Melissa's Granola Breakfast Cookies sounded like the next best choice to bake, so I did. She kind of hinted around about it in her prelude to the recipe for the granola. Most of the cookies are in the freezer but the few I ate tasted very healthy (I am still thinking over the idea of these cookies.)


A cinnamon and granola coffee ring ended up being delicious~! I used Hershey cinnamon chips both in the filling and the topping. The granola is mixed in with the batter so the coffee cake had terrific flavor and texture. The filling has crunchy pecan chunks to go with the cinnamon chips and the glaze is melted cinnamon chips with a little shortening. More pecan chunks are sprinkled over the top. So easy to nibble on. A little too easy.
Cinnamon and Granola Coffee Ring
Filling Ingredients:
1/2 cup Hershey cinnamon baking chips
1/2 cup chopped nuts
Cake Ingredients:
1 cup granola cereal
1 cup sour cream
1/2 cup butter, softened
1/2 cup sugar
3 eggs
1/2 teaspoon freshly grated orange peel
1 1/4 cups all-purpose flour
3/4 teaspoon baking powder
3/4 teaspoon baking soda
1/2 teaspoon salt
Glaze Ingredients:
1/2 cup Hershey cinnamon baking chips
2 tablespoon shortening
2 tablespoons chopped pecans

Directions:
Heat oven to 350°F. Combine all filling ingredients in medium bowl; set aside.
Combine granola cereal and sour cream in large bowl; let stand 5 minutes to soften cereal. Add butter; beat at medium speed, scraping bowl often, until well mixed.
Add sugar, eggs and orange peel; continue beating until well mixed. (Mixture will be slightly lumpy.) Add all remaining cake ingredients; continue beating until well mixed.
Spoon half of cake batter into greased and floured 10-inch angel food cake (tube) pan or 10-cup Bundt pan. Sprinkle with filling. Spoon remaining batter over filling. Bake for 45 to 55 minutes or until toothpick inserted in center comes out clean. Cool 10 minutes; remove from pan. Cool completely.
Melt 1/2 cup Hershey cinnamon chips and shortening in the microwave for 30 to 45 seconds. Stir and heat in small intervals until fully melted. Immediately drizzle over cooled cake; sprinkle with 2 tablespoons nuts.

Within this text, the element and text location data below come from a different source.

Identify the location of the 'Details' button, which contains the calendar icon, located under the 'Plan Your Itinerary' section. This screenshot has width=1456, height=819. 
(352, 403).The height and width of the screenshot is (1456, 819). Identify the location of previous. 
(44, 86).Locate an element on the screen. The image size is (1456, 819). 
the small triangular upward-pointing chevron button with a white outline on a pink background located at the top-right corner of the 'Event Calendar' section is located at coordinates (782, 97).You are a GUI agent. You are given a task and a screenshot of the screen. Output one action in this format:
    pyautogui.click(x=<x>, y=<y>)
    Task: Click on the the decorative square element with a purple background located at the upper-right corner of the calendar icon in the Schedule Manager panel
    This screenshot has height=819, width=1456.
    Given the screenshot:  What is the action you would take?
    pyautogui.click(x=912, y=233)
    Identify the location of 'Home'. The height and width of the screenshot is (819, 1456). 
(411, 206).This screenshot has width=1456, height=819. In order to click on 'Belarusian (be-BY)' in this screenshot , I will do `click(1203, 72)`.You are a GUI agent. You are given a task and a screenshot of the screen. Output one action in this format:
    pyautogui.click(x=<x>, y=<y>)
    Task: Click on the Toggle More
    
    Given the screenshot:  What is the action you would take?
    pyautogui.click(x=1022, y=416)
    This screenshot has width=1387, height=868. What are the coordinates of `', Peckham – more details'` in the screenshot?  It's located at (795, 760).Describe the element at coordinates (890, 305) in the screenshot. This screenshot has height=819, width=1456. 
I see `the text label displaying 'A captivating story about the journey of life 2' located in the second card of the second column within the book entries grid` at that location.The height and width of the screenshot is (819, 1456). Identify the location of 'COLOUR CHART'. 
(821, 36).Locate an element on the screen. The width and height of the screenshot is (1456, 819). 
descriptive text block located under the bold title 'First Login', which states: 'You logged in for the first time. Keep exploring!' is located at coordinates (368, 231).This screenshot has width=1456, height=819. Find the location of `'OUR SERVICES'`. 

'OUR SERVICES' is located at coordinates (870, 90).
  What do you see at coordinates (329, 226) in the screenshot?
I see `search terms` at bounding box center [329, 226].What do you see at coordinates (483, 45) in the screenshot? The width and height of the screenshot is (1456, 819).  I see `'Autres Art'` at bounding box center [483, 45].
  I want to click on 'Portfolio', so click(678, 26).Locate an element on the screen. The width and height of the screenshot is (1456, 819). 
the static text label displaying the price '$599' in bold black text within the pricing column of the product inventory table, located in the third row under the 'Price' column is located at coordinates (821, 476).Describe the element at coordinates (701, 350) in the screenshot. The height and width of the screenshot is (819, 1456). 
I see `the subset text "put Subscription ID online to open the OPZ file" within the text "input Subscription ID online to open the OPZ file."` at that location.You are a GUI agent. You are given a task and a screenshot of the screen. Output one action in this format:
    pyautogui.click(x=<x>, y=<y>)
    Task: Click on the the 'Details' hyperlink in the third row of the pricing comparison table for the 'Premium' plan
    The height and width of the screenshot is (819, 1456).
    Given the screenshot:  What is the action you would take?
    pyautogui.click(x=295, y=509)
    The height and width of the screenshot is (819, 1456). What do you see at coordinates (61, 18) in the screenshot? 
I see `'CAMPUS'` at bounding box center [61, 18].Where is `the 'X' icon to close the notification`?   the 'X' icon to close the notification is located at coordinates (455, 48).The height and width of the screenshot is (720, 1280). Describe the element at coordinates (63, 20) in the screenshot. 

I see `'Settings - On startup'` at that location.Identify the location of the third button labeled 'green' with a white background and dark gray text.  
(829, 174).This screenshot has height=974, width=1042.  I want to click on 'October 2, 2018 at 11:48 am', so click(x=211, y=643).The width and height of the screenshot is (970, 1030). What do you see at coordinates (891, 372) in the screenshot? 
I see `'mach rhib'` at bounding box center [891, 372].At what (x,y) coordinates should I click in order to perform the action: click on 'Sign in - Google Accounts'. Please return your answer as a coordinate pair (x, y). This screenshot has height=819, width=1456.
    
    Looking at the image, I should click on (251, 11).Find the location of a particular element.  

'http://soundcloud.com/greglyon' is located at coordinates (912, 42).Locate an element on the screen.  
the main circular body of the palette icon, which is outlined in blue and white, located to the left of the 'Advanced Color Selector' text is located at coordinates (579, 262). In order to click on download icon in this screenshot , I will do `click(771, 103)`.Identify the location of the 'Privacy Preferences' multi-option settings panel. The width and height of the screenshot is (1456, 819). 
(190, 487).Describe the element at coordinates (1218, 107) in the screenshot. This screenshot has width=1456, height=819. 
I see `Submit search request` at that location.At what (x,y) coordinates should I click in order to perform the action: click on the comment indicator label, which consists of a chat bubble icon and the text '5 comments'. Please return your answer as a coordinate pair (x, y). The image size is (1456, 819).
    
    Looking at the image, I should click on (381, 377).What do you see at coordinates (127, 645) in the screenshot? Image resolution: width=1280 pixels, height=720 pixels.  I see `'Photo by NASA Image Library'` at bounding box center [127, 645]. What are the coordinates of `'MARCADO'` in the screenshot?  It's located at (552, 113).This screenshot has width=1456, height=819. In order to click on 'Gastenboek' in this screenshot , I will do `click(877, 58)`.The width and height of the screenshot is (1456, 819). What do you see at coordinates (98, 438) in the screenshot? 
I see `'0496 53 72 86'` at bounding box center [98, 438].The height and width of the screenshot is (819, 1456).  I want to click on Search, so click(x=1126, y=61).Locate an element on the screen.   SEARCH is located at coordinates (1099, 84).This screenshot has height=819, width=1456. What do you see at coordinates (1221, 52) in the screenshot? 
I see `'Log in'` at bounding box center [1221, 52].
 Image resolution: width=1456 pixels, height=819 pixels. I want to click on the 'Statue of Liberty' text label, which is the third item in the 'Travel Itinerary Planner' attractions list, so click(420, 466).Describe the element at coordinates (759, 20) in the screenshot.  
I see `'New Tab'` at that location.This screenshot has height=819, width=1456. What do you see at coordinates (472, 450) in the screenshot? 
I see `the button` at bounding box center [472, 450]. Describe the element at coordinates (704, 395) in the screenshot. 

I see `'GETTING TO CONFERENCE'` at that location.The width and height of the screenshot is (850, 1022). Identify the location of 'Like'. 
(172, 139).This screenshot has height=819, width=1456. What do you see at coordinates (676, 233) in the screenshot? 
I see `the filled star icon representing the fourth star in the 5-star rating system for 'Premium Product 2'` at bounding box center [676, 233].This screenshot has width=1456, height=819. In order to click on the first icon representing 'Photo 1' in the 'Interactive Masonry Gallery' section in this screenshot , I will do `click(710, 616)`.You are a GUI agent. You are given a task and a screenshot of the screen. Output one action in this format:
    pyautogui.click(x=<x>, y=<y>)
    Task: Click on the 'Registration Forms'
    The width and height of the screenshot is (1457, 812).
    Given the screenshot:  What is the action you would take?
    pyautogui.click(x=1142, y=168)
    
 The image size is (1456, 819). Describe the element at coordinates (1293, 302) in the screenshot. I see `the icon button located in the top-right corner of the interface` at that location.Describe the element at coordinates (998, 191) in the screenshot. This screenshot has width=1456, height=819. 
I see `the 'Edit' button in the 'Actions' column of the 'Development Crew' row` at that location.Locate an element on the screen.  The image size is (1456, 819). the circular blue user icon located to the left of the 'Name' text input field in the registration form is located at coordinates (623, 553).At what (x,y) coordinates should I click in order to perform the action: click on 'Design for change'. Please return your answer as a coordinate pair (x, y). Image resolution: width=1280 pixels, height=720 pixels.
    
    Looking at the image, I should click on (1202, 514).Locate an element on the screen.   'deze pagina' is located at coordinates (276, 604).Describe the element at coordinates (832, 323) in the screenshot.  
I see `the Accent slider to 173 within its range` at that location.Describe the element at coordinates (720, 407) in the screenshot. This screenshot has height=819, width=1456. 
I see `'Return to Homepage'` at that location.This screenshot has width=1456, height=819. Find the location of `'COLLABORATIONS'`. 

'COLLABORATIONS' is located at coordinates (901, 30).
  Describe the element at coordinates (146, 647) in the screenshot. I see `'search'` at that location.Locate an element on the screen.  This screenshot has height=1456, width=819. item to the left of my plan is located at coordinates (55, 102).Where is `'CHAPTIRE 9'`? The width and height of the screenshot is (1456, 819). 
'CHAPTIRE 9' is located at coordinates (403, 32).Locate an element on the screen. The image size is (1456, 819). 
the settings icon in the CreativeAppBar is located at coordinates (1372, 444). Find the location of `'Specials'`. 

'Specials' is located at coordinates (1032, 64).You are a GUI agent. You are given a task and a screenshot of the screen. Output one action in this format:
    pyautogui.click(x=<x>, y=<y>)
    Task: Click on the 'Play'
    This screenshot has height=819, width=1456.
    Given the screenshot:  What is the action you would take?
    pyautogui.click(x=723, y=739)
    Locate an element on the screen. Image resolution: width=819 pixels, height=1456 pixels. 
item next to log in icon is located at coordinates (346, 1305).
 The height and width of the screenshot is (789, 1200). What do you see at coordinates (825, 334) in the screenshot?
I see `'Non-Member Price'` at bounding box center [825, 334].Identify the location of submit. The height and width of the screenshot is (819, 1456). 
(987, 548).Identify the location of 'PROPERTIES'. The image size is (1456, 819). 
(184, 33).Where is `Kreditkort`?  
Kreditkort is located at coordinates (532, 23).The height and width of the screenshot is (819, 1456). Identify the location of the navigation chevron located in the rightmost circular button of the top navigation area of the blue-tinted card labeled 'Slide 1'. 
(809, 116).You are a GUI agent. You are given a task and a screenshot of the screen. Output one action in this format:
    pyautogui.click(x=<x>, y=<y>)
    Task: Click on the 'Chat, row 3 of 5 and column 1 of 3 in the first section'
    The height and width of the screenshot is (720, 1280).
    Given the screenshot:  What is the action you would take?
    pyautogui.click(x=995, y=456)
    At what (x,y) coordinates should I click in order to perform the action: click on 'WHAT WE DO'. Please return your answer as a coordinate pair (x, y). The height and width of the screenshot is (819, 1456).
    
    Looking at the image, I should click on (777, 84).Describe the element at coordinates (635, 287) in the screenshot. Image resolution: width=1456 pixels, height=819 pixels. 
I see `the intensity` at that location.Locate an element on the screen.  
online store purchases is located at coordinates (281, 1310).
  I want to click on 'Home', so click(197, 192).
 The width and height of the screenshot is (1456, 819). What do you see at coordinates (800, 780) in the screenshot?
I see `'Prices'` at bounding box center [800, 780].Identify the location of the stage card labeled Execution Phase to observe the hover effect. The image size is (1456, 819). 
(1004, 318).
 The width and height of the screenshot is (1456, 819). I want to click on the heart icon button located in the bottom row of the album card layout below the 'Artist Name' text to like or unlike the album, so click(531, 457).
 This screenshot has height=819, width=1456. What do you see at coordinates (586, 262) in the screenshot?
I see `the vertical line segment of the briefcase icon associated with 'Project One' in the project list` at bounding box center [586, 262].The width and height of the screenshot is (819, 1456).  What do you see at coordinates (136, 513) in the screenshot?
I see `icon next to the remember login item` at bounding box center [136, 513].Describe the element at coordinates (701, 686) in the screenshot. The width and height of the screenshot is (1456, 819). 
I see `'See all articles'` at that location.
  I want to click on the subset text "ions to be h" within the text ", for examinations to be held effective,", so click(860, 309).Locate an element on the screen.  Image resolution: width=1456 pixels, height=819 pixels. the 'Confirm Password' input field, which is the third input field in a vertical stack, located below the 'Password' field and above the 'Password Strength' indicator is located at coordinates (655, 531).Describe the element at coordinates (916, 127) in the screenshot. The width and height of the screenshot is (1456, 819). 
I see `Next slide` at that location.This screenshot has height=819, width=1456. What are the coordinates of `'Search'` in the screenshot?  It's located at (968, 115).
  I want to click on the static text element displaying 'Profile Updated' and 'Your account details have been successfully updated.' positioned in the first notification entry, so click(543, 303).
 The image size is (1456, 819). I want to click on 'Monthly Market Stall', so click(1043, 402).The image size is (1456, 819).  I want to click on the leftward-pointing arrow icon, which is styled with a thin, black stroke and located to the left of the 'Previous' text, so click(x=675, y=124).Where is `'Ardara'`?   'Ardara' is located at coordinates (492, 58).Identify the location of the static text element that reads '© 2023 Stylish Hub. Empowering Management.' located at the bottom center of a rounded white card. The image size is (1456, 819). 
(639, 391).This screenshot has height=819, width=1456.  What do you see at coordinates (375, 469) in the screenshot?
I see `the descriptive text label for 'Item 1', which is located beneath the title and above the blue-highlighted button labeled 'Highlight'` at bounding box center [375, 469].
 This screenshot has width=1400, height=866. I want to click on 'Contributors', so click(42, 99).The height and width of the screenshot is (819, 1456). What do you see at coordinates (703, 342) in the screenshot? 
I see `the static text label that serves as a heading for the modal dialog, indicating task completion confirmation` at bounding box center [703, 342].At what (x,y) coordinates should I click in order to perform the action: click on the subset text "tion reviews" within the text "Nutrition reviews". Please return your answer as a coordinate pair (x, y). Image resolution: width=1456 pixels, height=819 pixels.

AND now my all-time FAVORITE: Granola Pound Cake (1 medium loaf)!
Do you see the batter below? Thick, creamy, wonderful.
The recipe came from The Breakfast Book by Marion Cunningham and I am going to bake this recipe over and over and over. Do you know why? Because, along with the obvious wonderful flavor, I LOVE this pound cake toasted, a little butter spread on and then SLATHERED with homemade jam. I have a picture below!

Granola Pound Cake
2 sticks butter (1/2 pound), room temperature
1 cup sugar
2 t. vanilla extract
5 eggs, room temperature
1 cup all-purpose flour
1 cup cake flour
1/2 t. salt
1 1/4 cups granola

Directions:
Preheat the oven to 325 degrees F. Butter an 8 x 5 x 3-inch loaf pan.
Combine the butter and sugar in a mixing bowl and beat until smooth. Add the vanilla and the eggs, one at a time, beating until very well mixed. Add the flours and salt and beat at least 2 minutes. Stir in the granola.
Spoon the batter into the loaf pan and bake for 45 to 55 minutes, or until a straw comes out clean when inserted into the center. Gently remove the cake from the pan and let cool on a rack.

Of course apricot preserves because I just finished canning the preserves a couple of weeks ago. Delicious breakfast to look forward to every morning until the last slice!